Beginning with the line of the entries below that holds "You are a computer-use" and ending with the line that holds "Task: Click the route field containing 北京", transcribe each line exactly as written. Pictures stay out.

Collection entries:
::::::::

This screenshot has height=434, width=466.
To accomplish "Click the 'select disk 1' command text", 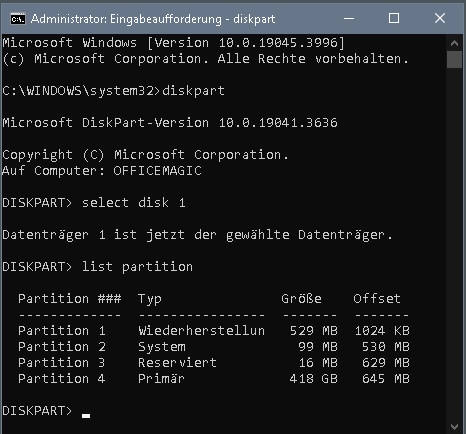I will point(134,203).
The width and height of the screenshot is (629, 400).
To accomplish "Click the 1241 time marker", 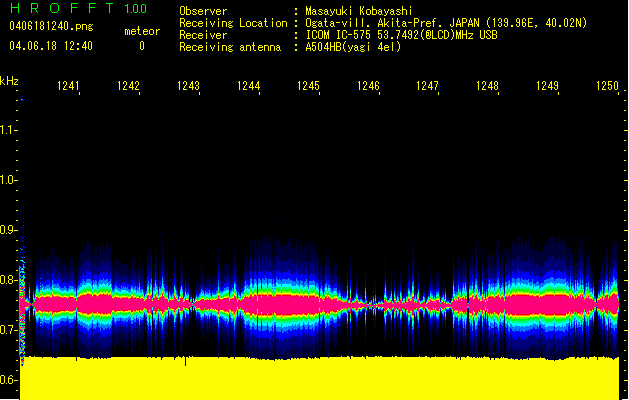I will pyautogui.click(x=68, y=87).
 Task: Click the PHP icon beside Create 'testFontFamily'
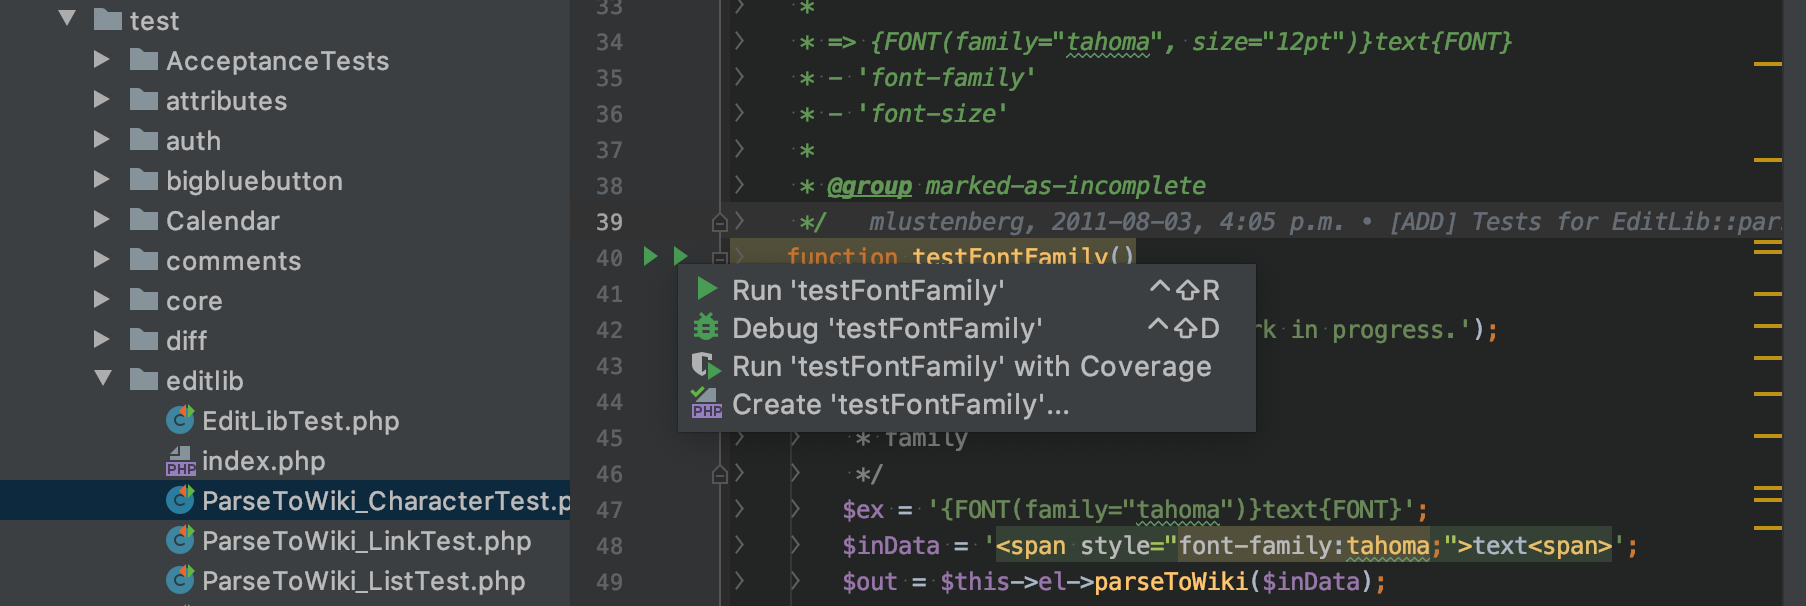click(x=706, y=403)
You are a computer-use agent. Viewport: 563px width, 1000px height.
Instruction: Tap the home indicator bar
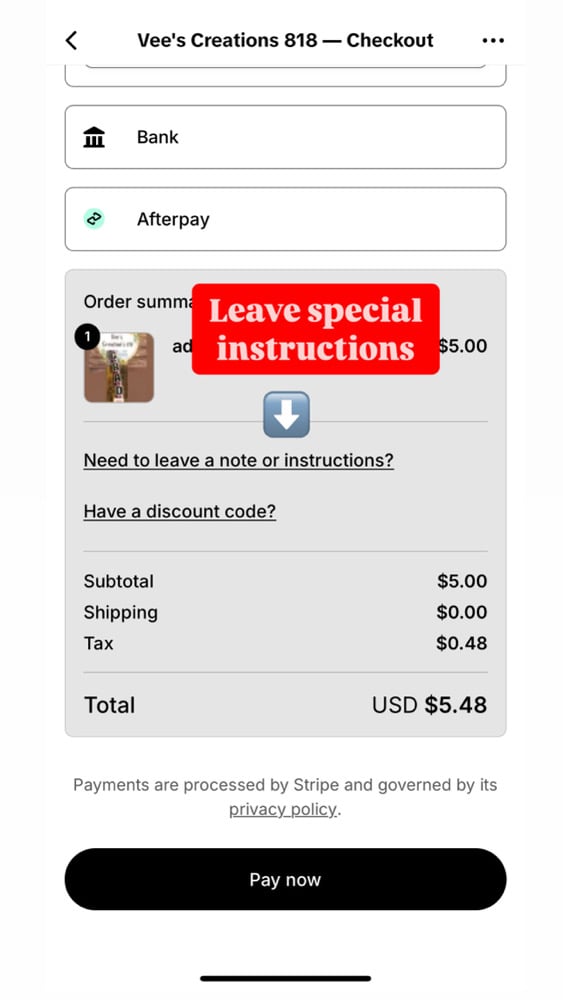[285, 978]
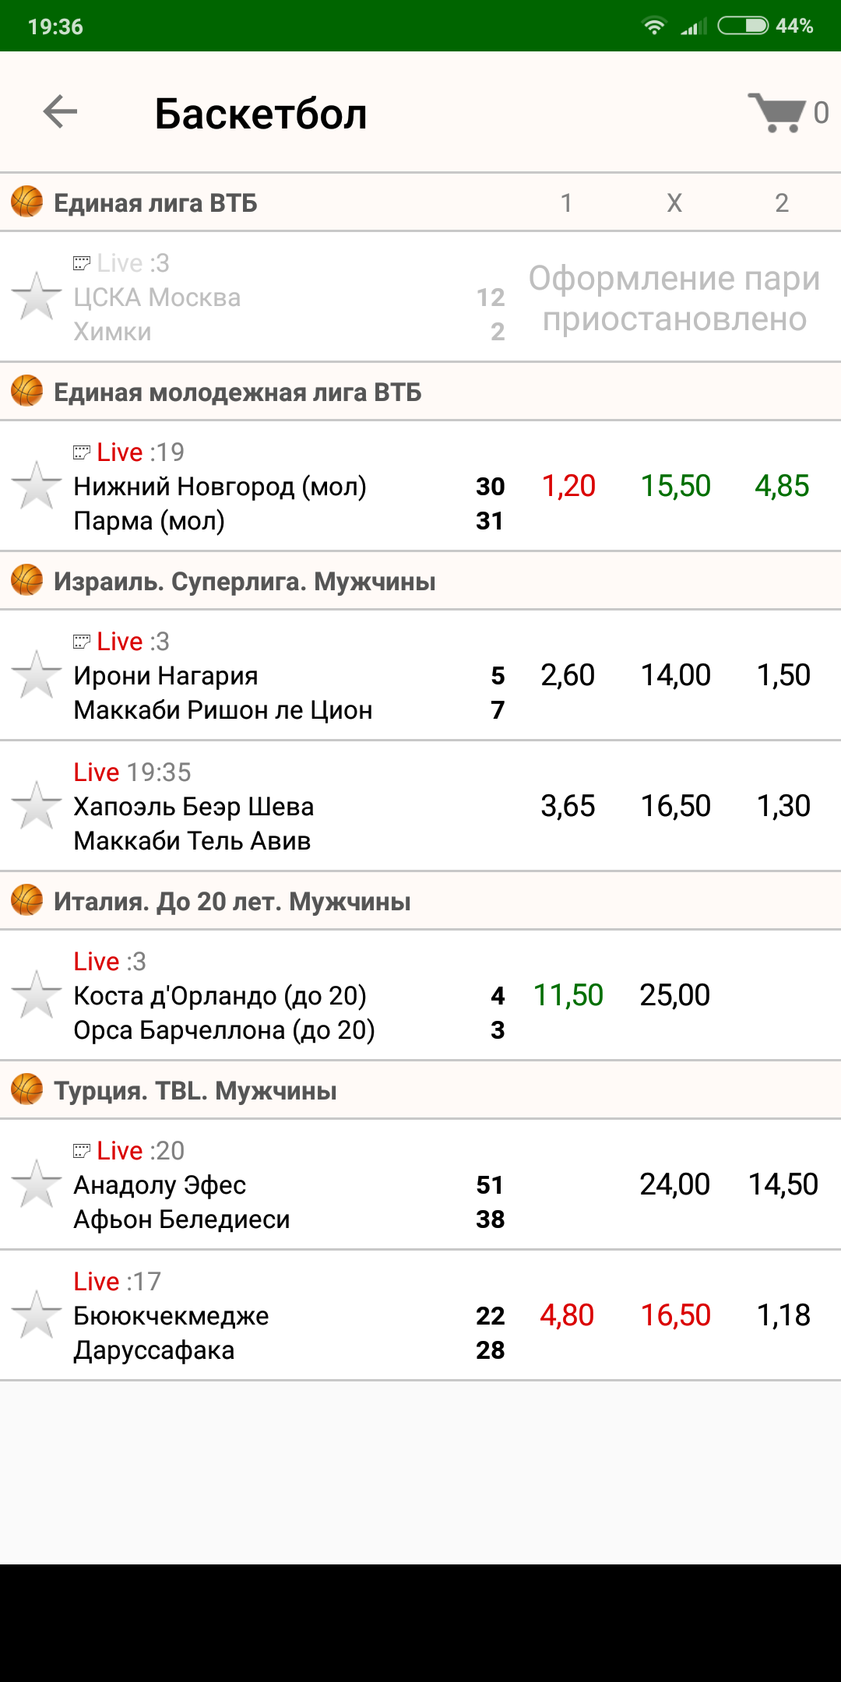This screenshot has width=841, height=1682.
Task: Select 11,50 odds for Коста д'Орландо
Action: click(x=568, y=995)
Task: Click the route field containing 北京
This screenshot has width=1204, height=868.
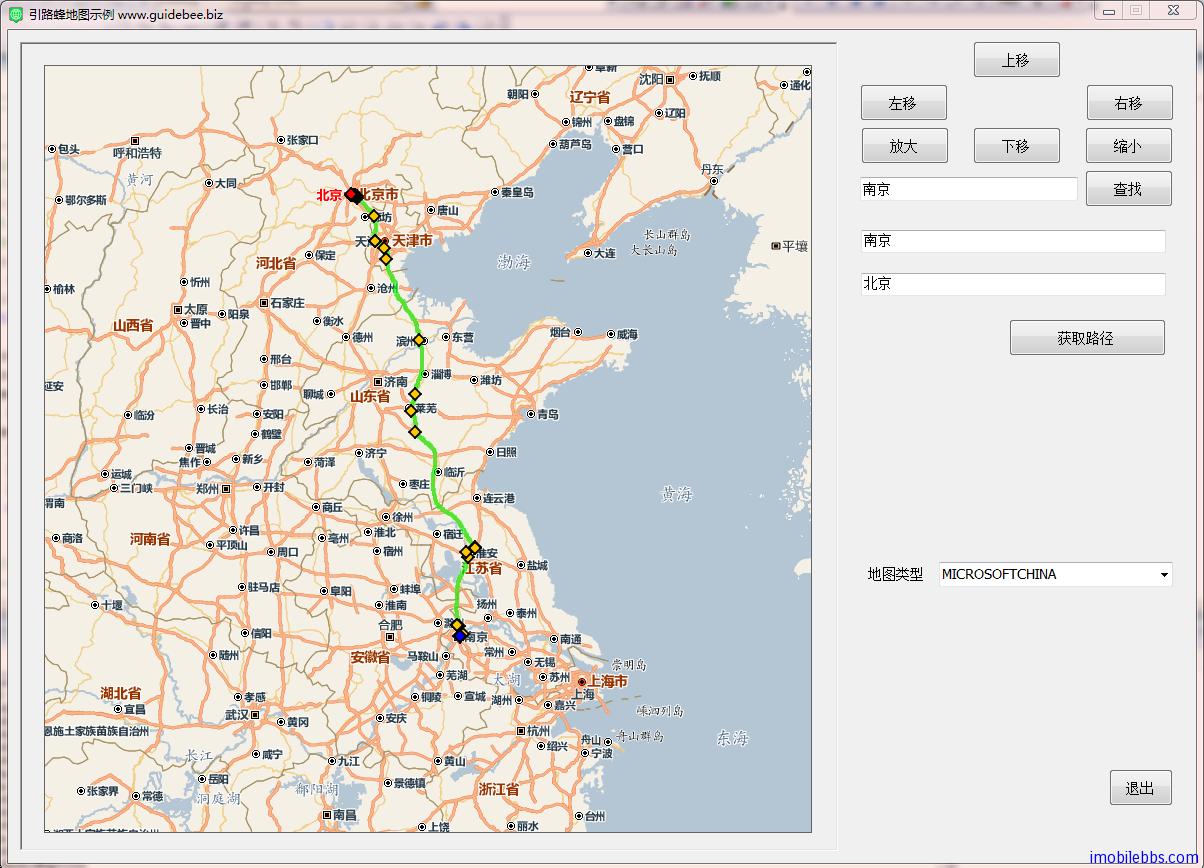Action: pyautogui.click(x=1012, y=284)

::::::::

* _Result of this exercise_
You are a computer-use agent. Viewport: 563px width, 1000px height.
Instruction: Tap the home indicator bar
[285, 978]
This screenshot has width=841, height=1682.
Task: Select 11,50 odds for Коста д'Орландо
Action: click(x=568, y=995)
Task: Click the route field containing 北京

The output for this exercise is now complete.